Edited by Soonhee Kim, Shena Ashley and Henry W. Lambright
Chapter 14: The emergence of governance capacity in global policy implementation: evidence from managing transnational public health crises
Network governance among organizations underpins a working relation in which each participating organization works toward a common mission, or complementary goals (Bryson et al., 2006; Emerson et al., 2012). Therefore, it matters how an organization is oriented and guided in the network. From the literature, such capacity of dominating governance directives can be relevant to a number of factors such as politics, leadership, organizational culture and/or organizational goals. In this chapter, I term such capacity ‘governance capacity.’ Governance capacity matters to an organization in extreme events because crisis changes the way things are perceived.

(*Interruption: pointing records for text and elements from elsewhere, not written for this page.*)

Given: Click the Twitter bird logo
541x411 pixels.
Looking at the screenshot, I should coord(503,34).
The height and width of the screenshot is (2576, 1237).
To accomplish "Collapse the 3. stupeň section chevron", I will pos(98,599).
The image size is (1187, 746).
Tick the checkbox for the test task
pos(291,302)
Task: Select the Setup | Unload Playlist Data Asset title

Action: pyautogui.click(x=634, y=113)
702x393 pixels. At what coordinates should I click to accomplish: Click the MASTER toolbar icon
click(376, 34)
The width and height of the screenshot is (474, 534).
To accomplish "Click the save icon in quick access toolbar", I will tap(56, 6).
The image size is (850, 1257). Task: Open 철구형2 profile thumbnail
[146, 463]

In crisis, an opportunity subsequently arises to potentially bring about significant policy changes (McGuire and Silvia, 2010; Waugh and Streib, 2006). What makes the governance situation more complex is that each participating sector always has a unique organizational interest to define public crises that are shaped by its mission, training background, political commitment, rhetorical issues or prior experience (Ansell and Gash, 2008; Comfort, 2007; Lai, 2014). However, very little literature looks into the fundamental question of how governance capacity emerges in a networked environment at the organizational level. Furthermore, the existing empirical research on governance capacity, both in public management literature generally and network governance specifically, is drawn from single-case study or event-based research that overlooks governance capacity building in crisis from comparative perspectives.